PROBLEM STATEMENT:
Your task is to repeat exactly the lines below between the line holding "Instruction: Click heart" and the line holding "Click the Epic Pen nib logo button", inclusive, and only those.
-- -- --
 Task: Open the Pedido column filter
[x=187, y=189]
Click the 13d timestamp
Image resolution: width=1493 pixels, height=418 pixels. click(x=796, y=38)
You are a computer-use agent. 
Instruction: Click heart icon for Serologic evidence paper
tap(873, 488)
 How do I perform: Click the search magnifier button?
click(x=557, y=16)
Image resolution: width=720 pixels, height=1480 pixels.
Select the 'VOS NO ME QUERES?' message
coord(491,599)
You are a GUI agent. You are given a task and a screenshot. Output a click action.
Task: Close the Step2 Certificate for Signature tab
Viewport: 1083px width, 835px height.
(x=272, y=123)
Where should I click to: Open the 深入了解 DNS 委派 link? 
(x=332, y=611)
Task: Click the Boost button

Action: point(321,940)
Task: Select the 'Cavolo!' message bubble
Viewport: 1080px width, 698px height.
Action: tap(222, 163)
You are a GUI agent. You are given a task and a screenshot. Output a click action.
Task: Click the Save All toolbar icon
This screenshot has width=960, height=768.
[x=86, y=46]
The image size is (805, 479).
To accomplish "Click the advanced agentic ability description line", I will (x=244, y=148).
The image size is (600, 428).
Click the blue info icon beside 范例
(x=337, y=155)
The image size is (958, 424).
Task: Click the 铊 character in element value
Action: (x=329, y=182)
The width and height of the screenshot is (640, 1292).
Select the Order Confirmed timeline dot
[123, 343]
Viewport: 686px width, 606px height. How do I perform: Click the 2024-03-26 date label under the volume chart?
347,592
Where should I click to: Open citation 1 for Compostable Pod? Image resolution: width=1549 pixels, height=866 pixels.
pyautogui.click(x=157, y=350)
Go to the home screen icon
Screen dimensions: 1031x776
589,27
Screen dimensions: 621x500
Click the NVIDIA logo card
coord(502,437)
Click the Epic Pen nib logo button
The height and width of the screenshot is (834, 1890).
-- -- --
FINISHED EXERCISE:
Instruction: Click heart icon for Serologic evidence paper
tap(873, 488)
 How do I perform: Click the search magnifier button?
click(x=557, y=16)
Image resolution: width=720 pixels, height=1480 pixels.
Select the 'VOS NO ME QUERES?' message
coord(491,599)
You are a GUI agent. You are given a task and a screenshot. Output a click action.
Task: Close the Step2 Certificate for Signature tab
Viewport: 1083px width, 835px height.
(x=272, y=123)
Where should I click to: Open the 深入了解 DNS 委派 link? 
(x=332, y=611)
Task: Click the Boost button

Action: point(321,940)
Task: Select the 'Cavolo!' message bubble
Viewport: 1080px width, 698px height.
Action: tap(222, 163)
You are a GUI agent. You are given a task and a screenshot. Output a click action.
Task: Click the Save All toolbar icon
This screenshot has width=960, height=768.
[x=86, y=46]
The image size is (805, 479).
To accomplish "Click the advanced agentic ability description line", I will (x=244, y=148).
The image size is (600, 428).
Click the blue info icon beside 范例
(x=337, y=155)
The image size is (958, 424).
Task: Click the 铊 character in element value
Action: (x=329, y=182)
The width and height of the screenshot is (640, 1292).
Select the Order Confirmed timeline dot
[123, 343]
Viewport: 686px width, 606px height. How do I perform: Click the 2024-03-26 date label under the volume chart?
347,592
Where should I click to: Open citation 1 for Compostable Pod? Image resolution: width=1549 pixels, height=866 pixels.
pyautogui.click(x=157, y=350)
Go to the home screen icon
Screen dimensions: 1031x776
589,27
Screen dimensions: 621x500
Click the NVIDIA logo card
coord(502,437)
Click the Epic Pen nib logo button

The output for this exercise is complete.